Данте сообщает нам, что это Ванни Фуччи, разбойник и вор, похитивший церковное серебро и сваливший вину на другого. Фуччи и в Аду так же необуздан, жесток и гнусен, как при жизни, и Данте признаёт, что он осужден по заслугам. Пилигрим и Фуччи беседуют, и Фуччи говорит, что он «был любитель / Жить по-скотски, а по-людски не мог, / Да мулом был и впрямь» (ст. 123–125). Ему досадно, что Данте видит его в унижении, и, чтобы помешать пилигриму насладиться злорадством, он предсказывает ему грядущие беды. Диалог, происходящий в запальчивости и гневе, кончается тем, что Фуччи делает пальцами грубый жест, адресуя его не кому-нибудь, но Богу. В тот же миг змея туго обвивает ему горло, так что он более не может издать ни звука. И тут пилигрим роняет самую жестокую свою реплику во всей «Комедии»: «С тех самых пор и стал я другом змей» – Da indi in qua mi fur le serpi amiche (XXV, 4). Пожалуй, стоит добавить, что слова Фуччи черпали силу и яд еще и из того факта, что Фуччи принадлежал к партии Черных гвельфов, изгнавших Данте из Флоренции.

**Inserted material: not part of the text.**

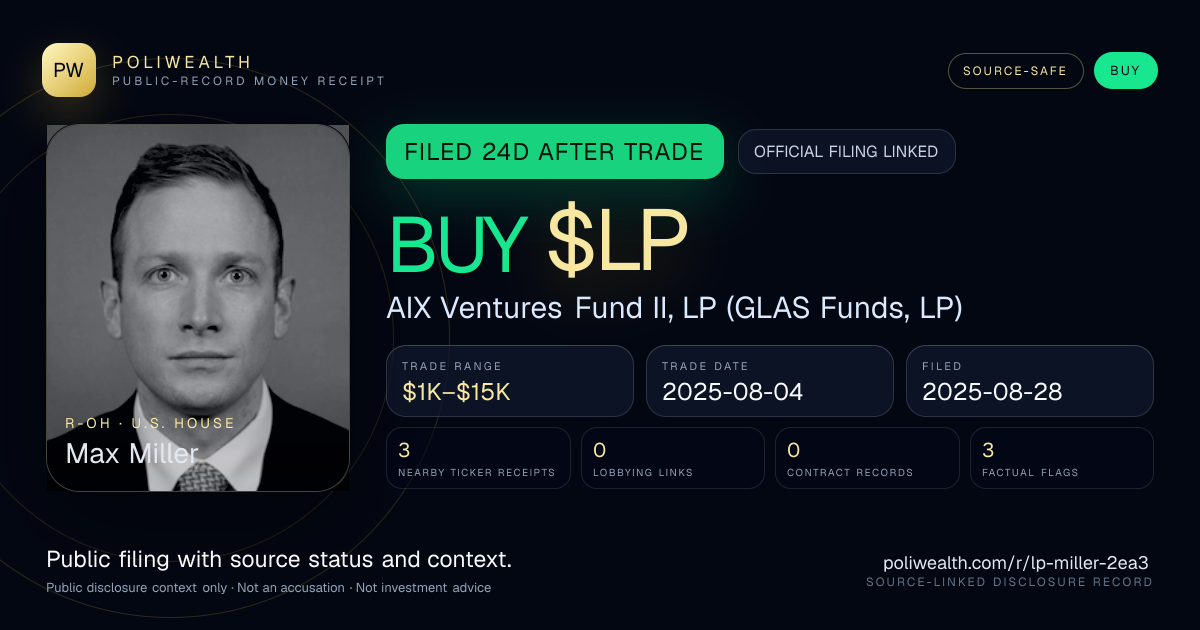Click the SOURCE-SAFE badge
The height and width of the screenshot is (630, 1200).
[1015, 71]
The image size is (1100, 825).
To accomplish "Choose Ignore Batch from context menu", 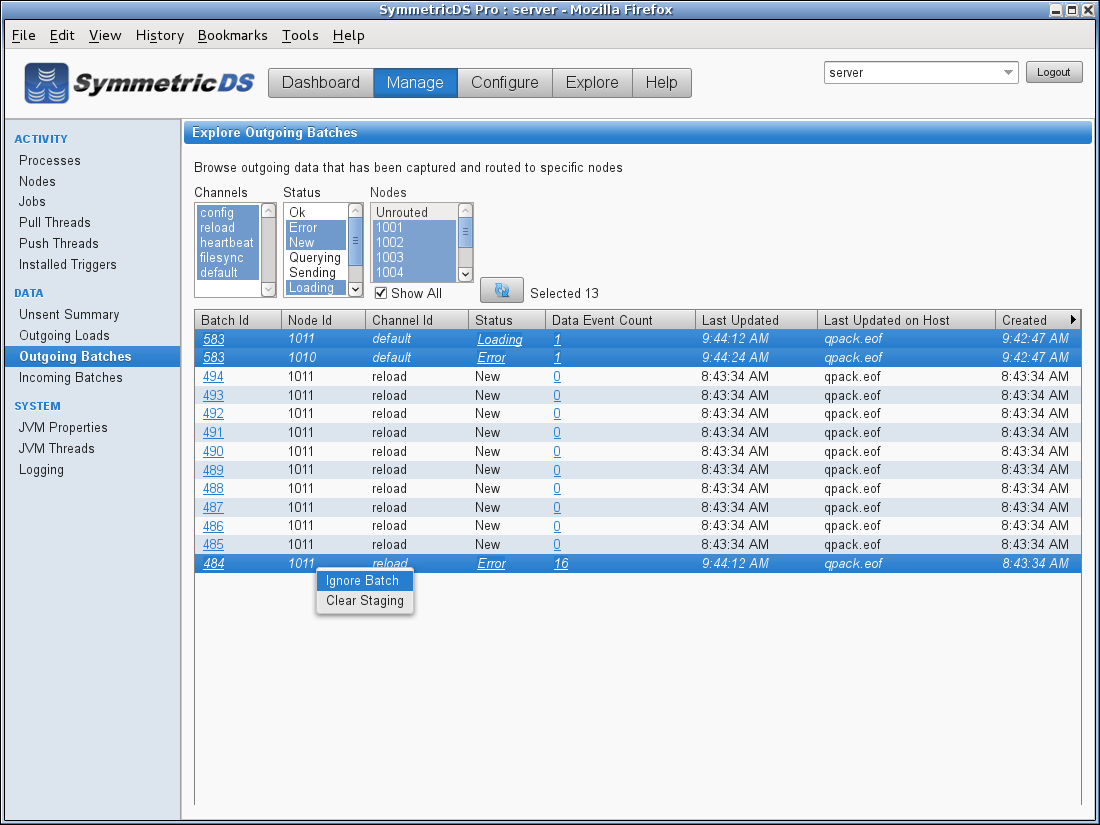I will pyautogui.click(x=362, y=581).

Змеиный ров отведен ворам. Потому мы и находим там Ванни Фуччи. Пилигрим и читатель уже через короткое время начинают ощущать помрачение, словно от дурмана или змеиного яда. Пилигрим видит кентавра, оплетенного змеями, с крылатым драконом, нависшим над затылком. Потом кентавр исчезает. И в тот же миг незаметно, откуда ни возьмись, появляются три духа (XXV, 34 слл.), окликающие пилигрима и его вожатого. Данте поднимает палец, чтобы привлечь внимание Вергилия к новоприбывшим. Шестиногий змей наскакивает на одного из духов и крепко его обхватывает, прилипает к нему, как плющ к дереву. Передние ноги стискивают плечи духа, средние сжимают бока, задние – ляжки. Змеиные зубы вгрызаются в щеки. Хвост просунут между ногами. Змей и человек начинают сливаться в одно, будто бы они из воска. И цвет у них меняется, как если бы подожгли бумагу и бурая каемка бежит впереди огня: белизна исчезает, но чернота еще проступить не успела. Головы человека и змея сплавляются. Руки человека и передние лапы змея оборачиваются двумя новыми конечностями. Ляжки, ноги, животы делаются «невиданными частями». От изначальных существ не остается ничего – в змеиную долину бредет новая жуткая тварь.